*Exercise prompt*: Repeat precisely the span of lines below that opens with the line containing "[Ir para a lista de desejos] (80, 73)" and closes with the line containing "[página inicial] (187, 81)", both included.

*Collected data entries*:

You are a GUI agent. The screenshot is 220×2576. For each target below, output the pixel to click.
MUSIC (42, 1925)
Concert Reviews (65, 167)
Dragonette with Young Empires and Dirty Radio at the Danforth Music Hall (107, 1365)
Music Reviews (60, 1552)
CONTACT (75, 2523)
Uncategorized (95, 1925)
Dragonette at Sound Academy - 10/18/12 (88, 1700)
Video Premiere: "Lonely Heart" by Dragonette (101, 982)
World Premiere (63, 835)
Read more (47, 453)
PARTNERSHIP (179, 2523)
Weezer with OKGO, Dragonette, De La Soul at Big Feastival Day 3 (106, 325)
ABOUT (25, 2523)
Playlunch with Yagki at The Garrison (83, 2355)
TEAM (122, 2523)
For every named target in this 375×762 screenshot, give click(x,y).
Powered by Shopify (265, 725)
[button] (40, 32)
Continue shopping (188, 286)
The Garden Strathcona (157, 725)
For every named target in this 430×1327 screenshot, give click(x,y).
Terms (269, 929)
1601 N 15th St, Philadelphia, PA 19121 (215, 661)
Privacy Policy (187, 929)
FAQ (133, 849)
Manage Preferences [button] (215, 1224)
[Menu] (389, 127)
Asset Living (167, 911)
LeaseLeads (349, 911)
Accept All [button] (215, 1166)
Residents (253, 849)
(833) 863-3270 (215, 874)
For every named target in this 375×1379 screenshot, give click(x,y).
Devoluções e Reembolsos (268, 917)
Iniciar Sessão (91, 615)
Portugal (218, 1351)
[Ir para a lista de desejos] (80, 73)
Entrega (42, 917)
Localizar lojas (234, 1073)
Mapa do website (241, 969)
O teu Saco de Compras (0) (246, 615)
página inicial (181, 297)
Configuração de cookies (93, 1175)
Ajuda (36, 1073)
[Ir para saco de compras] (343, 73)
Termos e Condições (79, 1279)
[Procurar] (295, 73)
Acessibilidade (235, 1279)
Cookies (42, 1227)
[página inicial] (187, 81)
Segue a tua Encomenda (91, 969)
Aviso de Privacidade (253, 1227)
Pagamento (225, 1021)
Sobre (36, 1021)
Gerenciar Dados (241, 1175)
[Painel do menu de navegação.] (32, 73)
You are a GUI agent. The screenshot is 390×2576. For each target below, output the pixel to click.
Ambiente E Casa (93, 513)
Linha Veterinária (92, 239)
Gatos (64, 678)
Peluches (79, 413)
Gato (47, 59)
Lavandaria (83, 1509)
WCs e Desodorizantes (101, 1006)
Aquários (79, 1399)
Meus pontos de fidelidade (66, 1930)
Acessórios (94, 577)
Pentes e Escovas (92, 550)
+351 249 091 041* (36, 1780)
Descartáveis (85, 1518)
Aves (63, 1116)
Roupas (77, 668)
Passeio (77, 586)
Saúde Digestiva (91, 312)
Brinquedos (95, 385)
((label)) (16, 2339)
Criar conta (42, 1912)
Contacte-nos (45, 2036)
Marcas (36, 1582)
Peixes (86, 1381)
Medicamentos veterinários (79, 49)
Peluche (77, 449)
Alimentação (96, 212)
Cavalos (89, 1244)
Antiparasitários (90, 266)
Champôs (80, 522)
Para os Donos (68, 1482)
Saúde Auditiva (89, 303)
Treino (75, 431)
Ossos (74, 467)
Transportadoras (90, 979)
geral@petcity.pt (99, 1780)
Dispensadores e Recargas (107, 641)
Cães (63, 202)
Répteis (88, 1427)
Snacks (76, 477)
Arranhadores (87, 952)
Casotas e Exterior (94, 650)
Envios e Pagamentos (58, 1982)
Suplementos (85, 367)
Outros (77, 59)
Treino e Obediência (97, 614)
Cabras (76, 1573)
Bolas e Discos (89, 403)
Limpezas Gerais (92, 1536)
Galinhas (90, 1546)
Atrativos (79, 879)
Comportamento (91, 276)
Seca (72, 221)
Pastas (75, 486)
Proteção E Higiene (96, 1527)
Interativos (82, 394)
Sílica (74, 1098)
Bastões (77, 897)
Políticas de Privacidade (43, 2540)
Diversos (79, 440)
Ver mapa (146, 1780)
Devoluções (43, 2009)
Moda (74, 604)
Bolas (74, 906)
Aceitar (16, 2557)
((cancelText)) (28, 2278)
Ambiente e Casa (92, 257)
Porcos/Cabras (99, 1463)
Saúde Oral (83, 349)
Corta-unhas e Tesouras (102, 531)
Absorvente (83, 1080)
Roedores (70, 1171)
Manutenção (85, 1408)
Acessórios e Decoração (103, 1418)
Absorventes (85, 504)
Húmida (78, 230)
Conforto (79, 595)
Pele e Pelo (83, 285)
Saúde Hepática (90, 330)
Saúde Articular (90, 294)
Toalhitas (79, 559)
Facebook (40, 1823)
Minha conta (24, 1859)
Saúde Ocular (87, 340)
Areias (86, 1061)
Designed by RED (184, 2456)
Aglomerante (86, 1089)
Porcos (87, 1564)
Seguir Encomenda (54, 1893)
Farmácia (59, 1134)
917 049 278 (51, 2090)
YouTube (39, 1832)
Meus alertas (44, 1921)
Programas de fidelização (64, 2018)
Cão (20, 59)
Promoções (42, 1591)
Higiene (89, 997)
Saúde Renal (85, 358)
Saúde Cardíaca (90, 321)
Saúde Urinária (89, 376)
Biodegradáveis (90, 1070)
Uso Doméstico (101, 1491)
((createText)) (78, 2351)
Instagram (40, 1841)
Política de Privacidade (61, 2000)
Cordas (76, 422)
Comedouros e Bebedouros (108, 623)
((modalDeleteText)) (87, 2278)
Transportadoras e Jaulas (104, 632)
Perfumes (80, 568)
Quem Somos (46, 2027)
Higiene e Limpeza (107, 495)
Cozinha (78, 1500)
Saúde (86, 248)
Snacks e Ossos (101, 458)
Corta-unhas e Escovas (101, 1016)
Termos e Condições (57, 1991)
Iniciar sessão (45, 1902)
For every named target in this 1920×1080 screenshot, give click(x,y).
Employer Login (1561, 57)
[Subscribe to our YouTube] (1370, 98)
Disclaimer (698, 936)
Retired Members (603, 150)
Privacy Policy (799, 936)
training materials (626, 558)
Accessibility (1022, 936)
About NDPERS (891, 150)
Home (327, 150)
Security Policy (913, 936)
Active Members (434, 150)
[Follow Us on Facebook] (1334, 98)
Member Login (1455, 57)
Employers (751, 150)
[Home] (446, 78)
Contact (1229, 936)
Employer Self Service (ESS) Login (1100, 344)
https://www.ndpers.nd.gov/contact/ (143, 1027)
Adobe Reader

*Completed exercise*:
[Ir para a lista de desejos] (80, 73)
Entrega (42, 917)
Localizar lojas (234, 1073)
Mapa do website (241, 969)
O teu Saco de Compras (0) (246, 615)
página inicial (181, 297)
Configuração de cookies (93, 1175)
Ajuda (36, 1073)
[Ir para saco de compras] (343, 73)
Termos e Condições (79, 1279)
[Procurar] (295, 73)
Acessibilidade (235, 1279)
Cookies (42, 1227)
[página inicial] (187, 81)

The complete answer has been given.